START Information supplied
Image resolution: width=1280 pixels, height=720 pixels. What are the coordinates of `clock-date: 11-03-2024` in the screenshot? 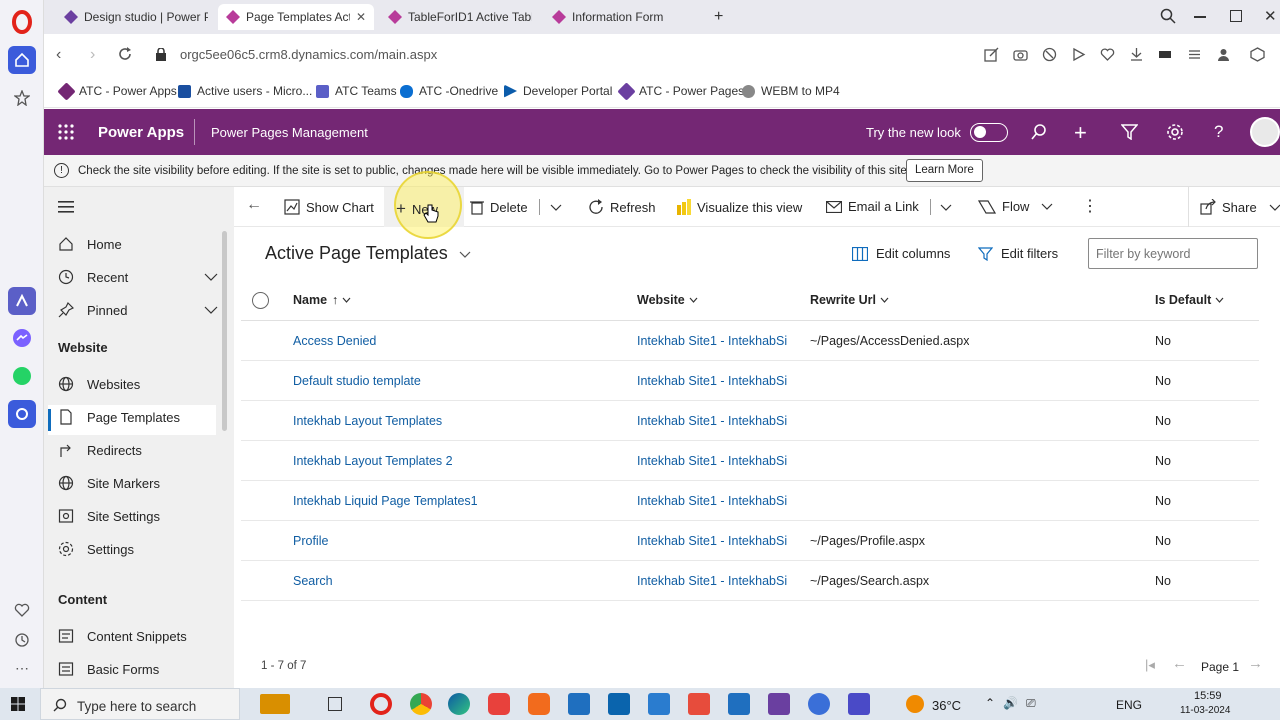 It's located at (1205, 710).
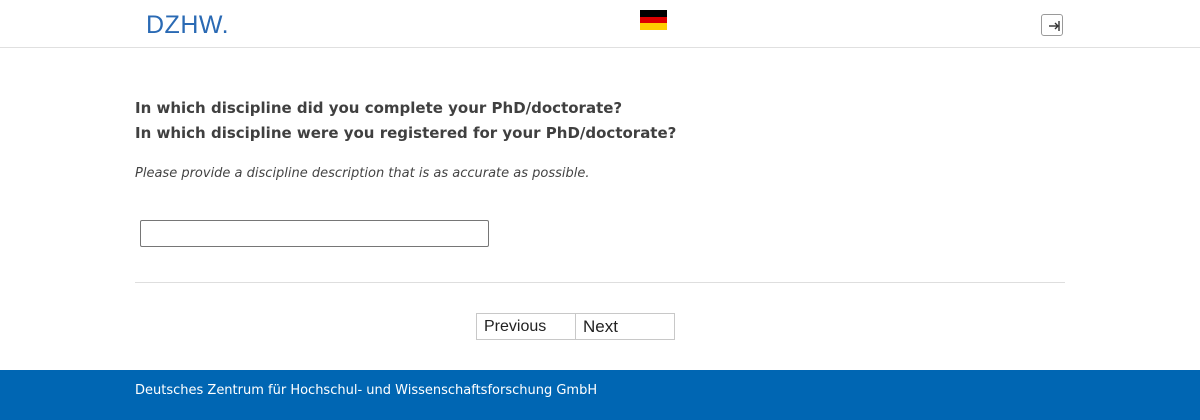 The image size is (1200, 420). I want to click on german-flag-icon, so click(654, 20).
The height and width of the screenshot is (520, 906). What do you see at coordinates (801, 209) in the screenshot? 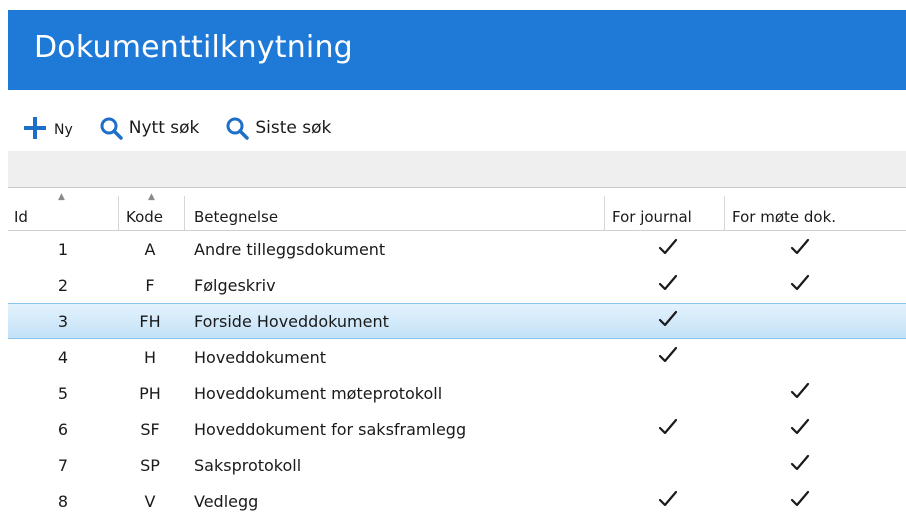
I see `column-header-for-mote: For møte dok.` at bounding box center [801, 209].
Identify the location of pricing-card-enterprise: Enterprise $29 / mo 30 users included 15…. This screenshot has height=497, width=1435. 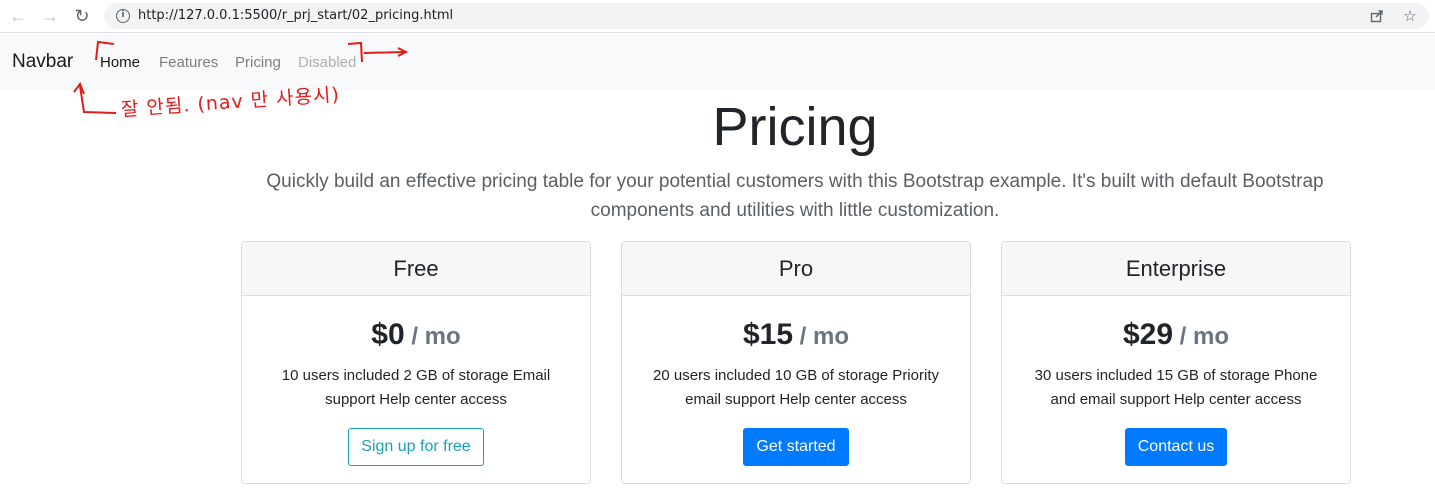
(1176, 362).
END Information supplied
Transcribe the data from the line containing "The height and" up to and including the line containing "center [801, 209].". Leave the pictures out of your answer.

The height and width of the screenshot is (520, 906). What do you see at coordinates (801, 209) in the screenshot? 
I see `column-header-for-mote: For møte dok.` at bounding box center [801, 209].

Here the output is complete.